We have many servers being monitored in our infrastructure, we noticed that some of them have high loads of ram and cpu usage, and this occurs at different times. This usually only occurs for a few minutes, and soon afterwards, the loads decrease. As they are at different times, I cannot use a notification exception by time. But I would like to notify if the service is in warning or critical and a few minutes later return to its normal state.
From what I read here "
https://assets.nagios.com/downloads/nag ... .html#host" it was not very clear which directive would best suit this situation.
Can you support us?
Re: Do not notify when an alarm is generated for a short per
Posted: Thu Apr 02, 2020 4:05 pm
by scottwilkerson
If you go to
Configure -> CCM -> Services -> Edit Service -> Alert Settings Tab
You can set a value in the "First notification delay" field.
When this is set, the service will only send a notification if the service remains in a non-OK state longer than the "First notification delay" in minutes
Re: Do not notify when an alarm is generated for a short per
Posted: Thu Apr 02, 2020 5:22 pm
by sanagios
And how this definition will behave in the situations below:
- If there are several status changes above "set time in minutes" to "First notification delay", will it remain considering the set time in minutes for each state change? That is, will it only send notification if it exceeds the time defined in "First notification delay"?

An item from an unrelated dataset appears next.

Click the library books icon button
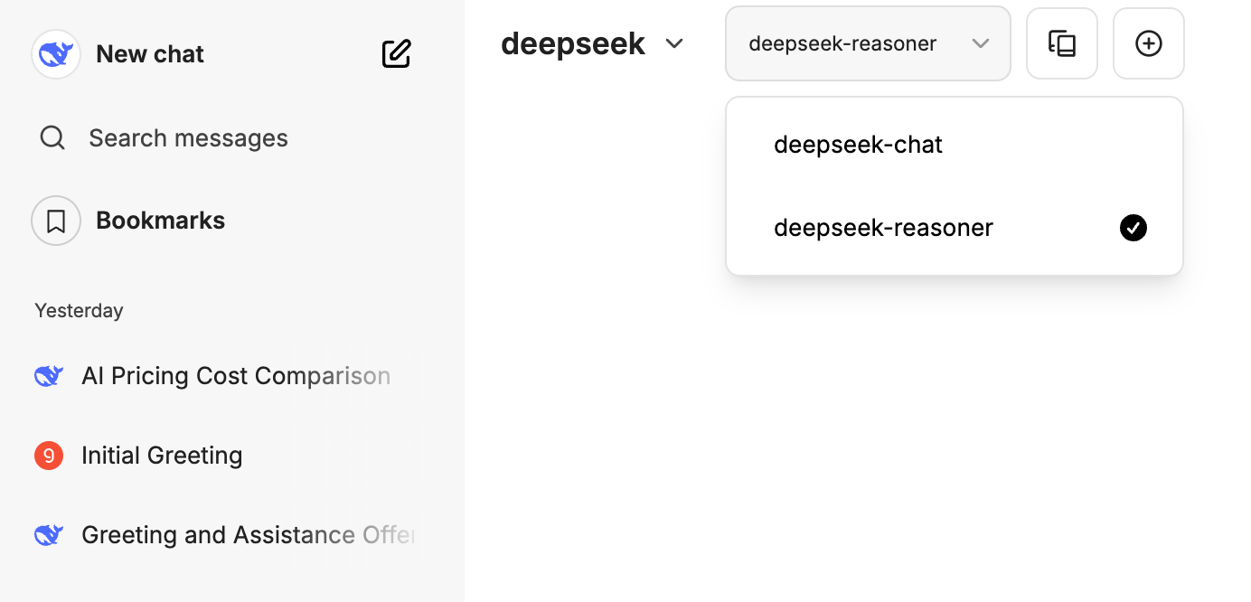The width and height of the screenshot is (1251, 602). 1061,43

- - If there are changes in status WARNING > CRITICAL and/or CRITICAL> WARNING
I ask this question because I defined 20 min in "First notification delay" and in Reports> Available Reports> Notifications I saw the following.
screenshot.407.jpg
screenshot.406.jpg
screenshot.405.jpg
Re: Do not notify when an alarm is generated for a short per
Posted: Fri Apr 03, 2020 7:21 am
by scottwilkerson
Are these all the same service?
Was this set to 20 minutes back on 3/31 before these were sent?
Re: Do not notify when an alarm is generated for a short per
Posted: Fri Apr 03, 2020 8:31 am
by sanagios
scottwilkerson wrote:Are these all the same service?

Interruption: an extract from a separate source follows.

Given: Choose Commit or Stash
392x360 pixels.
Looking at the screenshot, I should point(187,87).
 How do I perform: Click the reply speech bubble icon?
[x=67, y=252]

Was this set to 20 minutes back on 3/31 before these were sent?
Yes, they are the same service.
The 20-minute value was set before 3/31. But I noticed that sent these notifications, so I wanted to understand better with you.
Re: Do not notify when an alarm is generated for a short per
Posted: Fri Apr 03, 2020 8:55 am
by scottwilkerson
Looking at your screenshots again, I notices that it is never recovering and the "first notification delay" is only going to affect the first non-OK notification.
Can you show a screenshot of the Check Settings tab? Is "Is Volatile" enabled?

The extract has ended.